Can you copy the data from the line containing "Where should I" down to the line containing "click(1388, 63)", with the request included, and shift every coordinate in the answer by -102? Leave the pictures out.

Material:

---

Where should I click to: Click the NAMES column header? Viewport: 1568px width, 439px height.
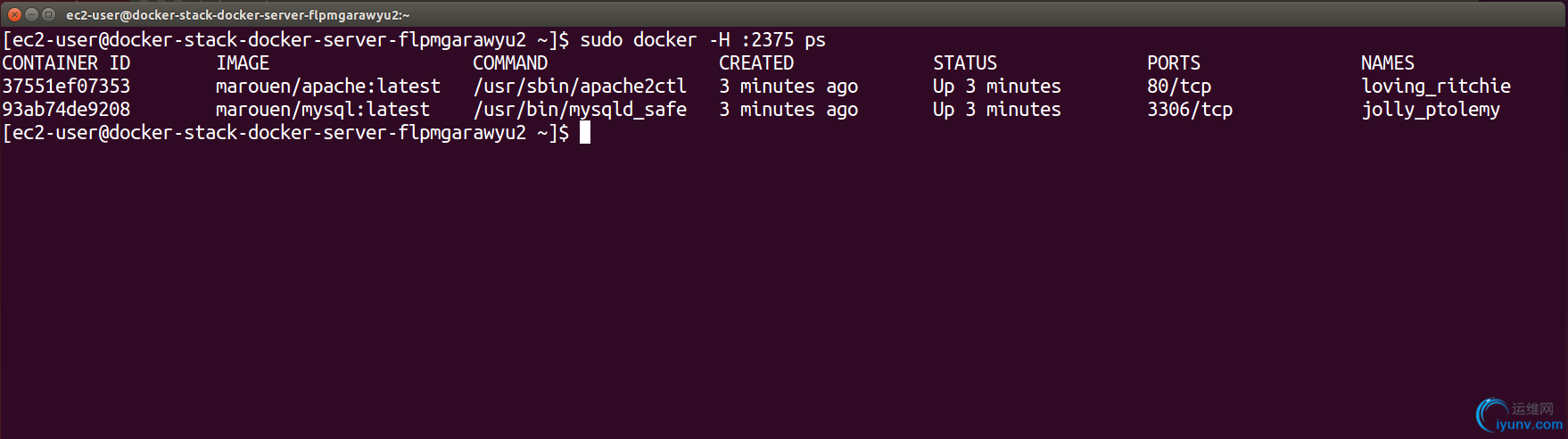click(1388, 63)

---

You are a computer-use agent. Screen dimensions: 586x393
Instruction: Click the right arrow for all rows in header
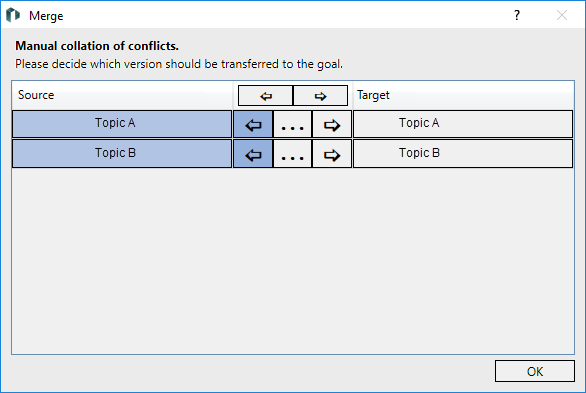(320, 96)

---

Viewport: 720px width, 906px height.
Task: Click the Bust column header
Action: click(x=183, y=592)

---

The answer:
Where should I click to: Click the NAMES column header? Viewport: 1568px width, 439px height.
click(1286, -39)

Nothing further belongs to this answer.